Cette législation de lois sociales ne se borne pas à un pays, mais s’étend de plus en plus à tous les pays et trouve sa confirmation et son renforcement dans l’activité du Bureau International du Travail de Genève. Les quelques améliorations préconisées par les décisions du B.I.T. et leur confirmation par des mesures gouvernementales pour certaines catégories d’ouvriers ne sont pas comparables aux dommages à réparer qui furent causés moralement au sein du prolétariat et l’étouffement de l’esprit révolutionnaire, qui était l’héritage le plus précieux des révolutions passées et appartient aux richesses les plus sacrées de la classe opprimée.

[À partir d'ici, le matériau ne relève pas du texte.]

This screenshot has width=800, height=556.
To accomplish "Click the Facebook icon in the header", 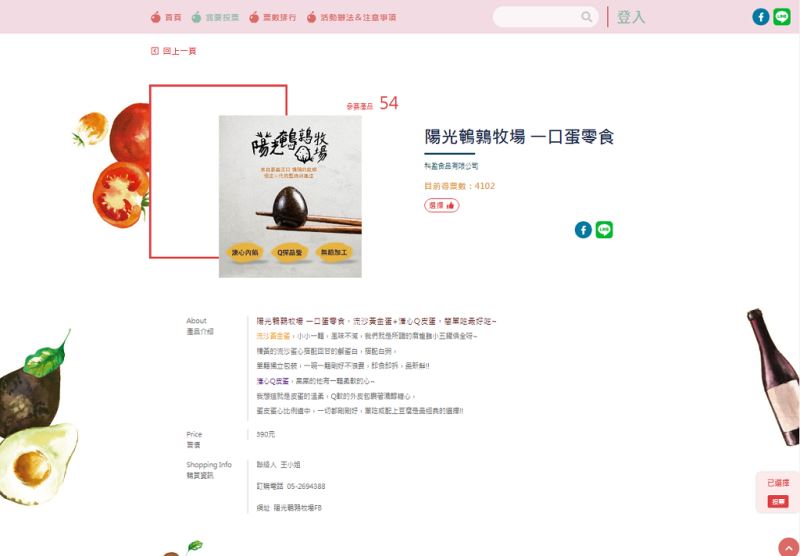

Si louables que soient les aspirations d’obtenir un relèvement égal de la situation de la classe ouvrière dans tous les pays, comme par exemple l’instauration de l’unification de la durée de la journée de travail ou l’unification des salaires pour le prolétariat mondial, aspirations approuvées et soutenues par l’A.I.T., on ne doit pas, d’autre part, manquer de faire remarquer que l’atteinte de ces buts par la voie de lois sociales nationales et internationales est la dernière à employer pour y parvenir, car cette législation ne peut être que le refuge d’un mouvement ouvrier affaibli ou spirituellement dévoyé, les puissances dominantes ne se soumettant qu’à l’expression de puissance obtenue par les actions de la classe ouvrière elle-même et non par des pétitions de chefs, comme cela fut clairement démontré par l’attitude du gouvernement anglais contre la ratification du traité de Washington sur la journée de huit heures au B.I.T. C’est pourquoi on doit appuyer sur le fait que les plus petites améliorations sanctionnées par le traité de Washington ou la formation du B.I.T., ne sont dues qu’à une époque révolutionnaire, au cours de laquelle les puissances dominantes, par crainte d’actions révolutionnaires, accordèrent aux masses quelques concessions insignifiantes afin de les calmer et de diminuer leur force d’attaque. - Le troisième Congrès de l’A. I. T. recommande donc à la classe ouvrière de se détourner de la voie d’entente avec les puissances capitalistes et étatistes, et, en accord :avec cette méthode, d’œuvrer au rappel de leurs représentants de toutes les institutions étatistes ou législatives, comme les Comités de fixation des tarifs, les Commissions étatistes d’arbitrage, les Bureaux nationaux et internationaux du Travail.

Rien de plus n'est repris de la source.